» **Goal**
Tally the lines in the records below that contain the string "each", where uppercase and lowercase count as different. Reply with the number alone.

» **Data listing**
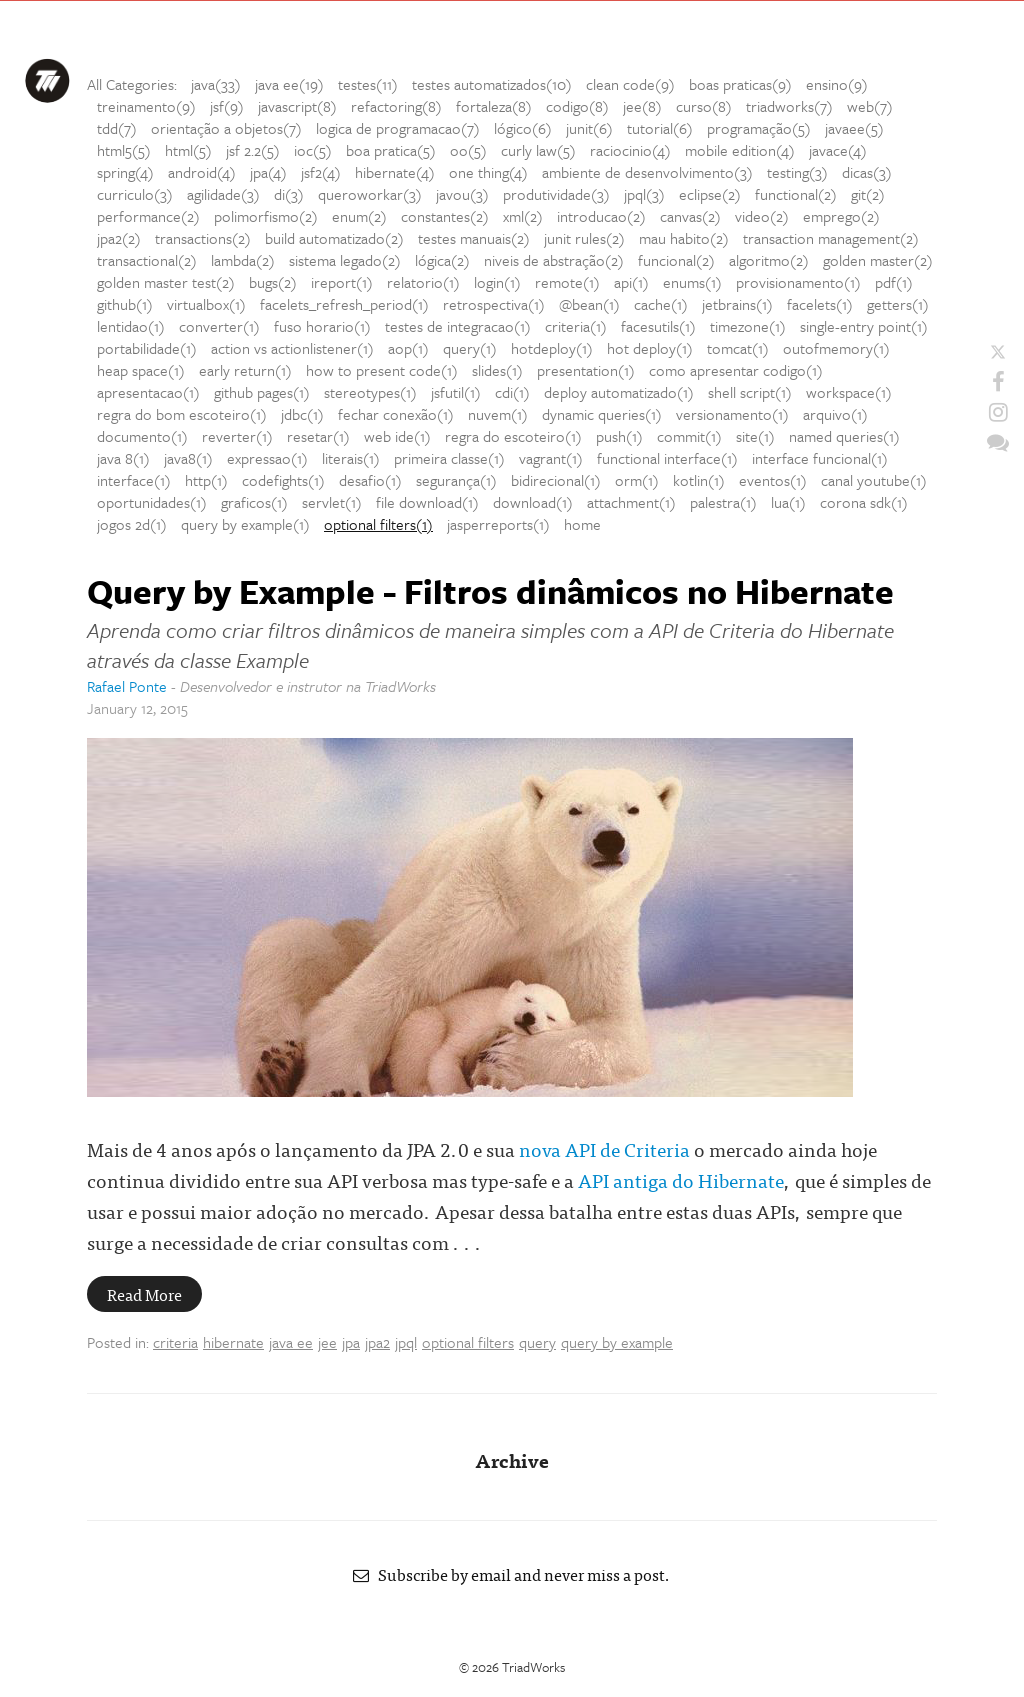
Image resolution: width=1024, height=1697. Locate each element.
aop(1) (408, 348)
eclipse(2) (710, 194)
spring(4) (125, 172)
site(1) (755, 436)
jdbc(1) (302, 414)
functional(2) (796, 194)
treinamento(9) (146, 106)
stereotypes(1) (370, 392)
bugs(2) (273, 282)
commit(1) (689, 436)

* * *

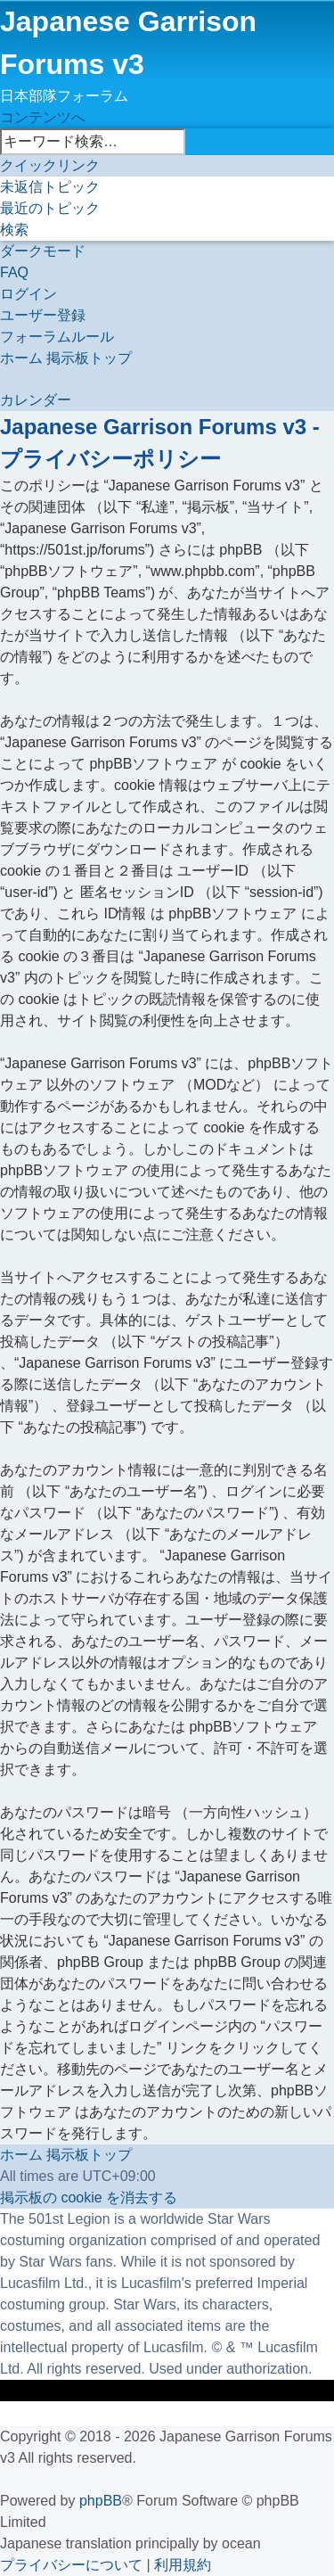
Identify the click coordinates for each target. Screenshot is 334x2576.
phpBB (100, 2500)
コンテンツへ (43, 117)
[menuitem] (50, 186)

---

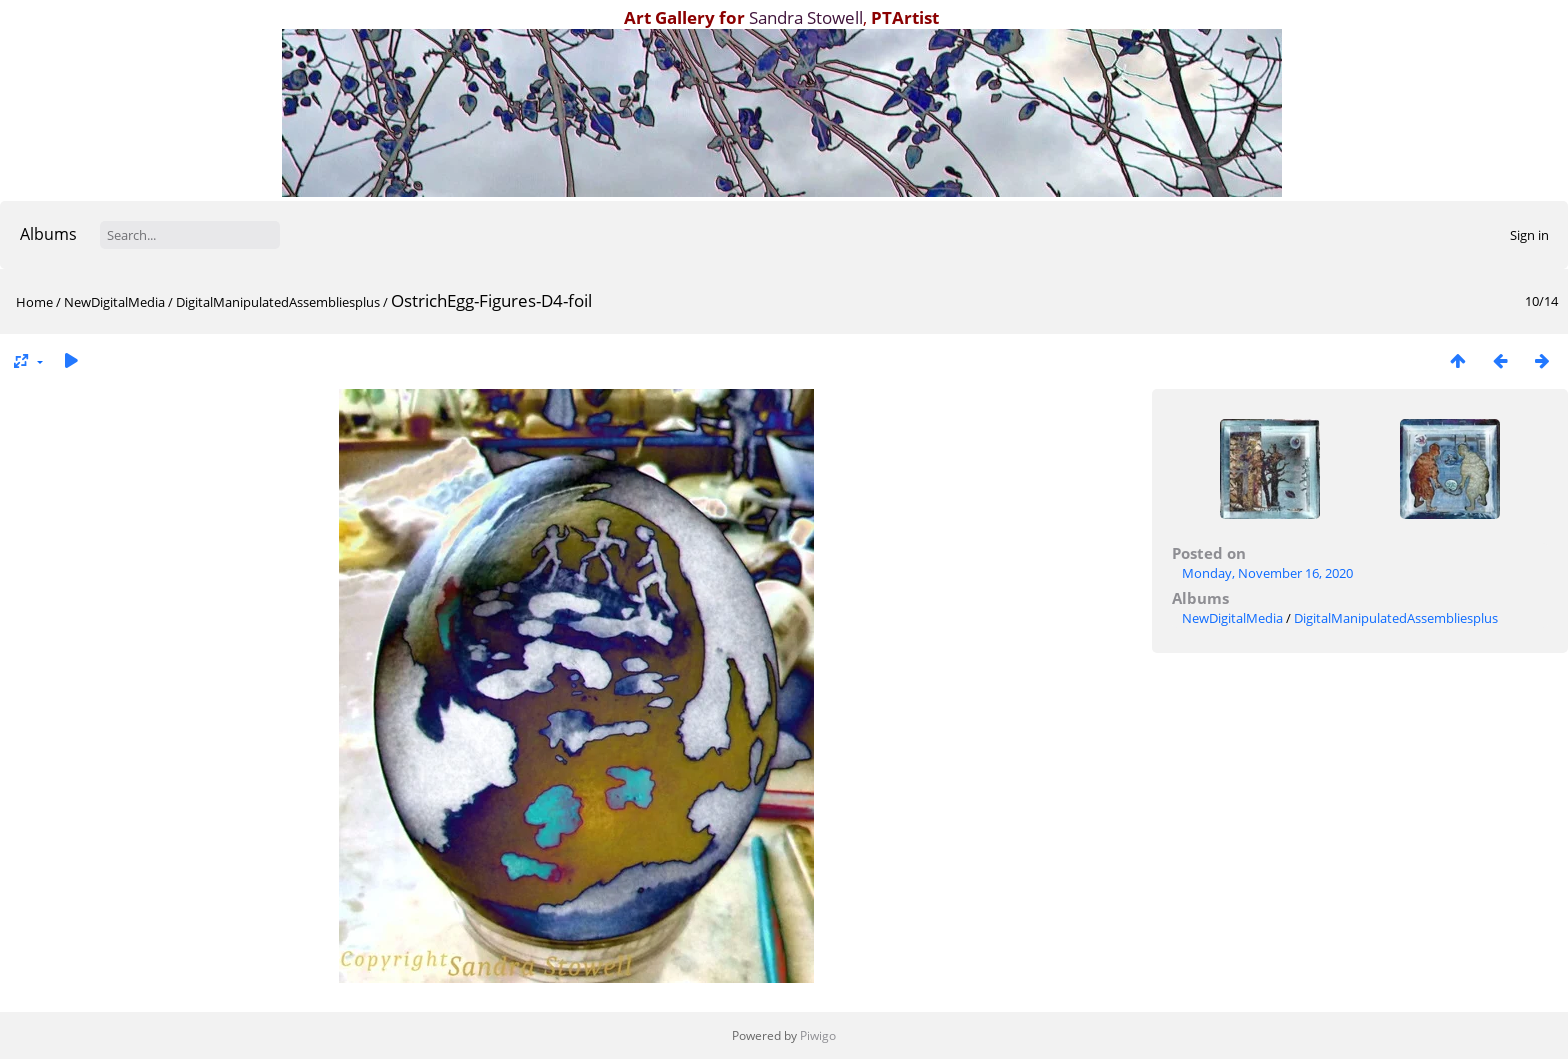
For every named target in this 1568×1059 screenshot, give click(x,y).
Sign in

» **Written answer**
2